● Records supplied:
· · · · ·

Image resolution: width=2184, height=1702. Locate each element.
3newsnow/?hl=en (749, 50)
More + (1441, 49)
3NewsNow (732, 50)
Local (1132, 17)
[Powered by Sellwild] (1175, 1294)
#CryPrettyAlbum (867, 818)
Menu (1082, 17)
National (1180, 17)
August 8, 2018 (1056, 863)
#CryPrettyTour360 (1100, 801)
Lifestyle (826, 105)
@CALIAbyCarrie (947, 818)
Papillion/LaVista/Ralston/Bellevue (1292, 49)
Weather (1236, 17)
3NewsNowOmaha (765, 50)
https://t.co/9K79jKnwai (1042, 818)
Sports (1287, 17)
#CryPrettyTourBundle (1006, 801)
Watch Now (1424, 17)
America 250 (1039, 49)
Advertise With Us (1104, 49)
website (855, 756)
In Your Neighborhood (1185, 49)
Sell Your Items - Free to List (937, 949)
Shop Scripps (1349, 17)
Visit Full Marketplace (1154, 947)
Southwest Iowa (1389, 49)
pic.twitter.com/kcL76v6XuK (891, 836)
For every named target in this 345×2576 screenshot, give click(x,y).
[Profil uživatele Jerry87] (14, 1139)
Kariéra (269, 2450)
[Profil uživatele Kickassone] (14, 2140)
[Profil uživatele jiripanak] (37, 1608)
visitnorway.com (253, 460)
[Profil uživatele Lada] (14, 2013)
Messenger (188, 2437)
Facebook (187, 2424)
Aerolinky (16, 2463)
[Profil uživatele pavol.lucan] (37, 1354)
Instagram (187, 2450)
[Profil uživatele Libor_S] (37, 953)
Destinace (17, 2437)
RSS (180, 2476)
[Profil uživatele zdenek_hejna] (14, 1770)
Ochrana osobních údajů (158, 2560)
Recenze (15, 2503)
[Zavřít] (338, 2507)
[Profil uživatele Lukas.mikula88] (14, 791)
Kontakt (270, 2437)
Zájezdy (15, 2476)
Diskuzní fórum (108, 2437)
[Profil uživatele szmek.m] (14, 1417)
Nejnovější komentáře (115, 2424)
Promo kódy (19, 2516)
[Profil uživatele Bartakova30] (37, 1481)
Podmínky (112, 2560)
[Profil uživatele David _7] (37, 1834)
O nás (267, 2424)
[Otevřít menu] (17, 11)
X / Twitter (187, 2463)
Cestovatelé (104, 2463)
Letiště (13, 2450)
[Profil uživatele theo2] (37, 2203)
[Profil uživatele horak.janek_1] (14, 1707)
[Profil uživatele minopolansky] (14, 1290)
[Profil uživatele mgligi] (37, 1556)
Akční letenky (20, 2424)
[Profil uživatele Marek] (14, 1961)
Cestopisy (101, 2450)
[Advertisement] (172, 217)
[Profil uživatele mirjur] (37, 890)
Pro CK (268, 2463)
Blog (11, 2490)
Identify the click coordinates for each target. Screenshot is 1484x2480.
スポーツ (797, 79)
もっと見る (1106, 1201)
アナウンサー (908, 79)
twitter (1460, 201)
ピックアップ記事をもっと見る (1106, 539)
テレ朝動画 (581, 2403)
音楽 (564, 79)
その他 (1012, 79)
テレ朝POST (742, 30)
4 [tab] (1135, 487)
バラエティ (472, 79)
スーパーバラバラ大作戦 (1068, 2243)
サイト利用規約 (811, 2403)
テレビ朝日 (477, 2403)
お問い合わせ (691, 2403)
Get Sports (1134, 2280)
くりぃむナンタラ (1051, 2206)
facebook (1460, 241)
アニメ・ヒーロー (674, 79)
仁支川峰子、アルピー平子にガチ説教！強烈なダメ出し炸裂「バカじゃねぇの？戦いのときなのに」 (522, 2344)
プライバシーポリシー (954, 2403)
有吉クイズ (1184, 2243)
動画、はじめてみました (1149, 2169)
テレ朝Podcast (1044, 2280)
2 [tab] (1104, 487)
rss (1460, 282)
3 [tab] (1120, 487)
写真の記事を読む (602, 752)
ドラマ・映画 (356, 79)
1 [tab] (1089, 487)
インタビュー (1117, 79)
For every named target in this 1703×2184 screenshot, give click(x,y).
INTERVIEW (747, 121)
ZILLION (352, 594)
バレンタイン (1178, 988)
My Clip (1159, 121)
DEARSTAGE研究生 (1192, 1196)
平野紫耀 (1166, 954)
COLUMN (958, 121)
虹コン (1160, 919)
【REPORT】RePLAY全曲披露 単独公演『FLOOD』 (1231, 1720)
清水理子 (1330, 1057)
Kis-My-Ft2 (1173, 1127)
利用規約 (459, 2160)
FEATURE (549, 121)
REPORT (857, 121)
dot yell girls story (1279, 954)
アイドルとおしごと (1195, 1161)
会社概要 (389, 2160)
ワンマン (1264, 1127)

· · · · ·

● Work required: An exact restatement of the data is required.

● Output for this exercise:
Image resolution: width=2184, height=1702. Locate each element.
3newsnow/?hl=en (749, 50)
More + (1441, 49)
3NewsNow (732, 50)
Local (1132, 17)
[Powered by Sellwild] (1175, 1294)
#CryPrettyAlbum (867, 818)
Menu (1082, 17)
National (1180, 17)
August 8, 2018 (1056, 863)
#CryPrettyTour360 (1100, 801)
Lifestyle (826, 105)
@CALIAbyCarrie (947, 818)
Papillion/LaVista/Ralston/Bellevue (1292, 49)
Weather (1236, 17)
3NewsNowOmaha (765, 50)
https://t.co/9K79jKnwai (1042, 818)
Sports (1287, 17)
#CryPrettyTourBundle (1006, 801)
Watch Now (1424, 17)
America 250 (1039, 49)
Advertise With Us (1104, 49)
website (855, 756)
In Your Neighborhood (1185, 49)
Sell Your Items - Free to List (937, 949)
Shop Scripps (1349, 17)
Visit Full Marketplace (1154, 947)
Southwest Iowa (1389, 49)
pic.twitter.com/kcL76v6XuK (891, 836)
For every named target in this 345×2576 screenshot, give click(x,y).
[Profil uživatele Jerry87] (14, 1139)
Kariéra (269, 2450)
[Profil uživatele Kickassone] (14, 2140)
[Profil uživatele jiripanak] (37, 1608)
visitnorway.com (253, 460)
[Profil uživatele Lada] (14, 2013)
Messenger (188, 2437)
Facebook (187, 2424)
Aerolinky (16, 2463)
[Profil uživatele pavol.lucan] (37, 1354)
Instagram (187, 2450)
[Profil uživatele Libor_S] (37, 953)
Destinace (17, 2437)
RSS (180, 2476)
[Profil uživatele zdenek_hejna] (14, 1770)
Ochrana osobních údajů (158, 2560)
Recenze (15, 2503)
[Zavřít] (338, 2507)
[Profil uživatele Lukas.mikula88] (14, 791)
Kontakt (270, 2437)
Zájezdy (15, 2476)
Diskuzní fórum (108, 2437)
[Profil uživatele szmek.m] (14, 1417)
Nejnovější komentáře (115, 2424)
Promo kódy (19, 2516)
[Profil uživatele Bartakova30] (37, 1481)
Podmínky (112, 2560)
[Profil uživatele David _7] (37, 1834)
O nás (267, 2424)
[Otevřít menu] (17, 11)
X / Twitter (187, 2463)
Cestovatelé (104, 2463)
Letiště (13, 2450)
[Profil uživatele theo2] (37, 2203)
[Profil uživatele horak.janek_1] (14, 1707)
[Profil uživatele minopolansky] (14, 1290)
[Profil uživatele mgligi] (37, 1556)
Akční letenky (20, 2424)
[Profil uživatele Marek] (14, 1961)
Cestopisy (101, 2450)
[Advertisement] (172, 217)
[Profil uživatele mirjur] (37, 890)
Pro CK (268, 2463)
Blog (11, 2490)
Identify the click coordinates for each target. Screenshot is 1484x2480.
スポーツ (797, 79)
もっと見る (1106, 1201)
アナウンサー (908, 79)
twitter (1460, 201)
ピックアップ記事をもっと見る (1106, 539)
テレ朝動画 (581, 2403)
音楽 (564, 79)
その他 (1012, 79)
テレ朝POST (742, 30)
4 [tab] (1135, 487)
バラエティ (472, 79)
スーパーバラバラ大作戦 (1068, 2243)
サイト利用規約 (811, 2403)
テレビ朝日 (477, 2403)
お問い合わせ (691, 2403)
Get Sports (1134, 2280)
くりぃむナンタラ (1051, 2206)
facebook (1460, 241)
アニメ・ヒーロー (674, 79)
仁支川峰子、アルピー平子にガチ説教！強烈なダメ出し炸裂「バカじゃねぇの？戦いのときなのに」 (522, 2344)
プライバシーポリシー (954, 2403)
有吉クイズ (1184, 2243)
動画、はじめてみました (1149, 2169)
テレ朝Podcast (1044, 2280)
2 [tab] (1104, 487)
rss (1460, 282)
3 [tab] (1120, 487)
写真の記事を読む (602, 752)
ドラマ・映画 (356, 79)
1 [tab] (1089, 487)
インタビュー (1117, 79)
For every named target in this 1703×2184 screenshot, give click(x,y).
INTERVIEW (747, 121)
ZILLION (352, 594)
バレンタイン (1178, 988)
My Clip (1159, 121)
DEARSTAGE研究生 (1192, 1196)
平野紫耀 (1166, 954)
COLUMN (958, 121)
虹コン (1160, 919)
【REPORT】RePLAY全曲披露 単独公演『FLOOD』 (1231, 1720)
清水理子 (1330, 1057)
Kis-My-Ft2 (1173, 1127)
利用規約 (459, 2160)
FEATURE (549, 121)
REPORT (857, 121)
dot yell girls story (1279, 954)
アイドルとおしごと (1195, 1161)
会社概要 (389, 2160)
ワンマン (1264, 1127)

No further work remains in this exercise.